[ZU ERLEDIGEN]: Schreibe aus dem Forenthread über zwei 12-V-Verbraucher an 24 V die Passage wortgetreu heraus, die mit den Worten „In Zukunft werde“ anfängt und mit „Rückfrage nicht machen.“ aufhört.

[SEITE]:
================

# Zwei 12v Verbruacher an 24V



## Papa_Bene (4 März 2011)

Hi,
kann ich zwei 12V Verbraucher "einfach" an eine 24V Spannungsquelle in Reihe schalten? Also fallen da an jedem Verbraucher 12V ab? oder Zerstör ich da was?

Danke


----------



## IBFS (4 März 2011)

Papa_Bene schrieb:


> Hi,
> kann ich zwei 12V Verbraucher "einfach" an eine 24V Spannungsquelle in Reihe schalten? Also fallen da an jedem Verbraucher 12V ab? oder Zerstör ich da was?
> Danke



Wenn das z.B. zwei 12Volt - Heizungen - also Ohmsche Verbraucher sind, dann ja 
Aber ich denke das ist bei dir nicht der Fall. Außerdem ist dann das Bezugspotenzial M
des Verbrauchers der zwischen 12 - 24 Volt hängt falsch.
Dann könntest du nie die Masse auf GND schalten, was man normalerweise tut. 

Also nimm bitte DC/DC-Wandler   (24V nach 12 Volt)

Frank


----------



## Papa_Bene (4 März 2011)

Hi,
Danke erstmal!
Die Verbraucher sind zwei 12V "0815" PC Lüfter.
Das mit der Masse ist mir bekannt, ich würds aber aus Platzgründen gerne anders lösen.
Ich bin dankbar für den hiweis das die Reihenschaltung unschön ist, aber wenns technisch möglich ist würde ichs gern so machen.


----------



## Rudi (4 März 2011)

_Bei 2 gleichen Lüftern sehe ich da keine größeren Probleme. Sollte zur Not so gehen._


----------



## IBFS (4 März 2011)

Rudi schrieb:


> _Bei 2 gleichen Lüftern sehe ich da keine größeren Probleme. Sollte zur Not so gehen._



Hätte der Papa_Bene gleich die kompletten Infos rausgelassen,
hätte ich ähnlich wie du geantwortet. 

Daher - klare Frage - klare Anwort. 

Frank


----------



## M-Ott (4 März 2011)

Ich schließe mich Frank an:
Lass Es! Selbst, wenn es die gleichen Lüfter sind!


----------



## Papa_Bene (4 März 2011)

DANKE!!
In Zukunft werde ich versuchen mich klarer auszudrücken.
Ich gelobe besserung!!


----------



## element. (4 März 2011)

Eine verlässliche Aussage wirst Du nur vom Hersteller deiner Lüfter bekommen.
Ich würde es ohne Rückfrage nicht machen.


----------



## IBFS (4 März 2011)

================

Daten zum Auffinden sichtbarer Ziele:
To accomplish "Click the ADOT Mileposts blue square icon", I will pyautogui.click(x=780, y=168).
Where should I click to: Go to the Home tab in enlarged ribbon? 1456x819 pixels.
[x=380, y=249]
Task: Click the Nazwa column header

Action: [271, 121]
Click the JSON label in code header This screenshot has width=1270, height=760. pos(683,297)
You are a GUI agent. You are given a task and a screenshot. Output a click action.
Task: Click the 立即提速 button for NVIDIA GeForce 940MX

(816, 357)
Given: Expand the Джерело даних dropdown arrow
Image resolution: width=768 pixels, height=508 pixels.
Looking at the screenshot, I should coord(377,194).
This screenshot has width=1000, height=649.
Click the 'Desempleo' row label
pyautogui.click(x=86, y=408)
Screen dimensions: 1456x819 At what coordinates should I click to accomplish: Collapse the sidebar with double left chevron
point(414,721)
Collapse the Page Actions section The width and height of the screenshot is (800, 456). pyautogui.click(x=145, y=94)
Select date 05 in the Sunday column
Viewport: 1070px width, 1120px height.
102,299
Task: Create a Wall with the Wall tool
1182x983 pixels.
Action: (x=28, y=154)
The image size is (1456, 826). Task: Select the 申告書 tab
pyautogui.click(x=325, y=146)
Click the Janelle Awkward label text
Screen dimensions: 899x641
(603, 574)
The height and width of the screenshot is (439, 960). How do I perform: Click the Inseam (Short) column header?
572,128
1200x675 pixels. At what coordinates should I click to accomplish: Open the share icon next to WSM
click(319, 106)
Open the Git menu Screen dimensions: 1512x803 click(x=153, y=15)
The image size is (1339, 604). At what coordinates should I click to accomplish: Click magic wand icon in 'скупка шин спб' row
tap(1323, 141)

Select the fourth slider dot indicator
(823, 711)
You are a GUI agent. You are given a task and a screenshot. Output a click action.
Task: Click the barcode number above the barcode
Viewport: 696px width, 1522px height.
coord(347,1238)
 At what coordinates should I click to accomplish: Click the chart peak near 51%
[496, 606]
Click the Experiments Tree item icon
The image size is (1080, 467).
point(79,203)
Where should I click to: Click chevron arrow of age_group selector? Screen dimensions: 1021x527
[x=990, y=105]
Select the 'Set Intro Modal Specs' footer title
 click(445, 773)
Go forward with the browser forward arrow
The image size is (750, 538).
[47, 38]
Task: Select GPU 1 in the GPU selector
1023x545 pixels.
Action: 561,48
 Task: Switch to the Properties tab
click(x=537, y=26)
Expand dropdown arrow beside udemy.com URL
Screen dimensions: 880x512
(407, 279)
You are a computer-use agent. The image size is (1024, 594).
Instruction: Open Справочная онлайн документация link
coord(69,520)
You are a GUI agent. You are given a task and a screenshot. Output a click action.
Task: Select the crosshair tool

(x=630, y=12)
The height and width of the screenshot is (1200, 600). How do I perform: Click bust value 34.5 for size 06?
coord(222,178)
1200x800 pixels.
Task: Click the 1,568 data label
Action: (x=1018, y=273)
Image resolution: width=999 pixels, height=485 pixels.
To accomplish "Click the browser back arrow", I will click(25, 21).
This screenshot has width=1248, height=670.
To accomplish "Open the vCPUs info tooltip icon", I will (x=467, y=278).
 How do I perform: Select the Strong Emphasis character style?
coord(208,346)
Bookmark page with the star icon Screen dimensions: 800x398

================

[ERGEBNIS]:
In Zukunft werde ich versuchen mich klarer auszudrücken.
Ich gelobe besserung!!


----------



## element. (4 März 2011)

Eine verlässliche Aussage wirst Du nur vom Hersteller deiner Lüfter bekommen.
Ich würde es ohne Rückfrage nicht machen.